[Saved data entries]
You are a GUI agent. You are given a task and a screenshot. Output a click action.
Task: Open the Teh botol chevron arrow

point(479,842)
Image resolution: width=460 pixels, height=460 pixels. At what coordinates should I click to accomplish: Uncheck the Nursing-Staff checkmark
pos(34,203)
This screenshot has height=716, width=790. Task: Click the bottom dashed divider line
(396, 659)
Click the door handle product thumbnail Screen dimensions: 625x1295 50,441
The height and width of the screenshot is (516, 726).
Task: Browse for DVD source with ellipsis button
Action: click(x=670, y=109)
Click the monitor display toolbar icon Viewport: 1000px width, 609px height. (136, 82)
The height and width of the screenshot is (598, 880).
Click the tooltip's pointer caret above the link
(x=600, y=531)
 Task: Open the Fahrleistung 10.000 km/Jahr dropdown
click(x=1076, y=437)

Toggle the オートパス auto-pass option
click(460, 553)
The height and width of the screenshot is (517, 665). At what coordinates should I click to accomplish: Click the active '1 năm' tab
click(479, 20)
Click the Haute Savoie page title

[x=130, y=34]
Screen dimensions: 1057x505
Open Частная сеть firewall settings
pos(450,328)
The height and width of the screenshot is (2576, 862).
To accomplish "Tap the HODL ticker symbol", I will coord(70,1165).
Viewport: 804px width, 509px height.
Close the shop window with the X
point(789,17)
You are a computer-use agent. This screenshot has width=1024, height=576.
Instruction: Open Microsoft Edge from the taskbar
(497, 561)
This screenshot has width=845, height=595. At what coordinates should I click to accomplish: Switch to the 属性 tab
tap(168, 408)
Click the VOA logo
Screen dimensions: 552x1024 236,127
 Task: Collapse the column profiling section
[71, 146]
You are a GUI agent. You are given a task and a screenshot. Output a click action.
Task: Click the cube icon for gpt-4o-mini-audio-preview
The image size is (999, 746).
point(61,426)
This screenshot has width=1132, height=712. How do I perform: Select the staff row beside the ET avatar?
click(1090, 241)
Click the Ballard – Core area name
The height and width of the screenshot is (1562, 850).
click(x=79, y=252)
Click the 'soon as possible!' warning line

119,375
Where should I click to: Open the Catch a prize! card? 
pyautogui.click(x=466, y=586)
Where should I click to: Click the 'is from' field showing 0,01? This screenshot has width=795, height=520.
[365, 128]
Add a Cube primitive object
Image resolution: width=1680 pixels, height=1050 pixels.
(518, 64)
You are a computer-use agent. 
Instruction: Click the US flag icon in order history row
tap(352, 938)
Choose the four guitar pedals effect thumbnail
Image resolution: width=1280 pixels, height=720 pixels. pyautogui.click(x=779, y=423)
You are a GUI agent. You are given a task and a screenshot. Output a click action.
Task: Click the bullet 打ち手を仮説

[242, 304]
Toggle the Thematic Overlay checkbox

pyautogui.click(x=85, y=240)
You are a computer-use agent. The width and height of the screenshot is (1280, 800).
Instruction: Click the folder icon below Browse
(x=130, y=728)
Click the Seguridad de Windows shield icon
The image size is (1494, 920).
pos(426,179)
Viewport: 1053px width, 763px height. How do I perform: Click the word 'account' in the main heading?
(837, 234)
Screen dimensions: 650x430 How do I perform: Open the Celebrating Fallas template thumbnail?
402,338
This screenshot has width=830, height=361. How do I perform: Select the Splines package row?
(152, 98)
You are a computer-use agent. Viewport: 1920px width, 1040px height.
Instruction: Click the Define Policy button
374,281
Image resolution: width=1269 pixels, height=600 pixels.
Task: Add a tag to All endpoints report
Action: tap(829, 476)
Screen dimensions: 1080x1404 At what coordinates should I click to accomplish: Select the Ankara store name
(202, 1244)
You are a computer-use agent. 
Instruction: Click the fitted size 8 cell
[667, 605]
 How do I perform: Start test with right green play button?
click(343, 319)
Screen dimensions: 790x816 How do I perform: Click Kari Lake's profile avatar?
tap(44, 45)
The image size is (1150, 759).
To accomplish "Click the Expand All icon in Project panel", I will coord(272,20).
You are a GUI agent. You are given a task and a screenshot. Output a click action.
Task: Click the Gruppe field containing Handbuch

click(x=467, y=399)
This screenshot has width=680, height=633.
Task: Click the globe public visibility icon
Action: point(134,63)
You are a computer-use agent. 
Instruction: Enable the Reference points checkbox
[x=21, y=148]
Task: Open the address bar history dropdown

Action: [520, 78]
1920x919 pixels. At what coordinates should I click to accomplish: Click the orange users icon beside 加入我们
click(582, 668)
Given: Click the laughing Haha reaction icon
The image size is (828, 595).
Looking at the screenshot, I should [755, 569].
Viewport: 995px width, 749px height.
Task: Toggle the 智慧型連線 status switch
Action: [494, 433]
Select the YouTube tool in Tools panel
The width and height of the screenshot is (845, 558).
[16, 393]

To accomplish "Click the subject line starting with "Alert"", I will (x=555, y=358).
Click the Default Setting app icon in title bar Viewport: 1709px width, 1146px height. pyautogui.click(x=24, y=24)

> _What the task asks_:
Type out all of the records again, exactly.

> _Task output_:
You are a GUI agent. You are given a task and a screenshot. Output a click action.
Task: Open the Teh botol chevron arrow

point(479,842)
Image resolution: width=460 pixels, height=460 pixels. At what coordinates should I click to accomplish: Uncheck the Nursing-Staff checkmark
pos(34,203)
This screenshot has height=716, width=790. Task: Click the bottom dashed divider line
(396, 659)
Click the door handle product thumbnail Screen dimensions: 625x1295 50,441
The height and width of the screenshot is (516, 726).
Task: Browse for DVD source with ellipsis button
Action: click(x=670, y=109)
Click the monitor display toolbar icon Viewport: 1000px width, 609px height. (136, 82)
The height and width of the screenshot is (598, 880).
Click the tooltip's pointer caret above the link
(x=600, y=531)
 Task: Open the Fahrleistung 10.000 km/Jahr dropdown
click(x=1076, y=437)

Toggle the オートパス auto-pass option
click(460, 553)
The height and width of the screenshot is (517, 665). At what coordinates should I click to accomplish: Click the active '1 năm' tab
click(479, 20)
Click the Haute Savoie page title

[x=130, y=34]
Screen dimensions: 1057x505
Open Частная сеть firewall settings
pos(450,328)
The height and width of the screenshot is (2576, 862).
To accomplish "Tap the HODL ticker symbol", I will coord(70,1165).
Viewport: 804px width, 509px height.
Close the shop window with the X
point(789,17)
You are a computer-use agent. This screenshot has width=1024, height=576.
Instruction: Open Microsoft Edge from the taskbar
(497, 561)
This screenshot has width=845, height=595. At what coordinates should I click to accomplish: Switch to the 属性 tab
tap(168, 408)
Click the VOA logo
Screen dimensions: 552x1024 236,127
 Task: Collapse the column profiling section
[71, 146]
You are a GUI agent. You are given a task and a screenshot. Output a click action.
Task: Click the cube icon for gpt-4o-mini-audio-preview
The image size is (999, 746).
point(61,426)
This screenshot has width=1132, height=712. How do I perform: Select the staff row beside the ET avatar?
click(1090, 241)
Click the Ballard – Core area name
The height and width of the screenshot is (1562, 850).
click(x=79, y=252)
Click the 'soon as possible!' warning line

119,375
Where should I click to: Open the Catch a prize! card? 
pyautogui.click(x=466, y=586)
Where should I click to: Click the 'is from' field showing 0,01? This screenshot has width=795, height=520.
[365, 128]
Add a Cube primitive object
Image resolution: width=1680 pixels, height=1050 pixels.
(518, 64)
You are a computer-use agent. 
Instruction: Click the US flag icon in order history row
tap(352, 938)
Choose the four guitar pedals effect thumbnail
Image resolution: width=1280 pixels, height=720 pixels. pyautogui.click(x=779, y=423)
You are a GUI agent. You are given a task and a screenshot. Output a click action.
Task: Click the bullet 打ち手を仮説

[242, 304]
Toggle the Thematic Overlay checkbox

pyautogui.click(x=85, y=240)
You are a computer-use agent. The width and height of the screenshot is (1280, 800).
Instruction: Click the folder icon below Browse
(x=130, y=728)
Click the Seguridad de Windows shield icon
The image size is (1494, 920).
pos(426,179)
Viewport: 1053px width, 763px height. How do I perform: Click the word 'account' in the main heading?
(837, 234)
Screen dimensions: 650x430 How do I perform: Open the Celebrating Fallas template thumbnail?
402,338
This screenshot has width=830, height=361. How do I perform: Select the Splines package row?
(152, 98)
You are a computer-use agent. Viewport: 1920px width, 1040px height.
Instruction: Click the Define Policy button
374,281
Image resolution: width=1269 pixels, height=600 pixels.
Task: Add a tag to All endpoints report
Action: tap(829, 476)
Screen dimensions: 1080x1404 At what coordinates should I click to accomplish: Select the Ankara store name
(202, 1244)
You are a computer-use agent. 
Instruction: Click the fitted size 8 cell
[667, 605]
 How do I perform: Start test with right green play button?
click(343, 319)
Screen dimensions: 790x816 How do I perform: Click Kari Lake's profile avatar?
tap(44, 45)
The image size is (1150, 759).
To accomplish "Click the Expand All icon in Project panel", I will coord(272,20).
You are a GUI agent. You are given a task and a screenshot. Output a click action.
Task: Click the Gruppe field containing Handbuch

click(x=467, y=399)
This screenshot has width=680, height=633.
Task: Click the globe public visibility icon
Action: point(134,63)
You are a computer-use agent. 
Instruction: Enable the Reference points checkbox
[x=21, y=148]
Task: Open the address bar history dropdown

Action: [520, 78]
1920x919 pixels. At what coordinates should I click to accomplish: Click the orange users icon beside 加入我们
click(582, 668)
Given: Click the laughing Haha reaction icon
The image size is (828, 595).
Looking at the screenshot, I should [755, 569].
Viewport: 995px width, 749px height.
Task: Toggle the 智慧型連線 status switch
Action: [494, 433]
Select the YouTube tool in Tools panel
The width and height of the screenshot is (845, 558).
[16, 393]

To accomplish "Click the subject line starting with "Alert"", I will (x=555, y=358).
Click the Default Setting app icon in title bar Viewport: 1709px width, 1146px height. pyautogui.click(x=24, y=24)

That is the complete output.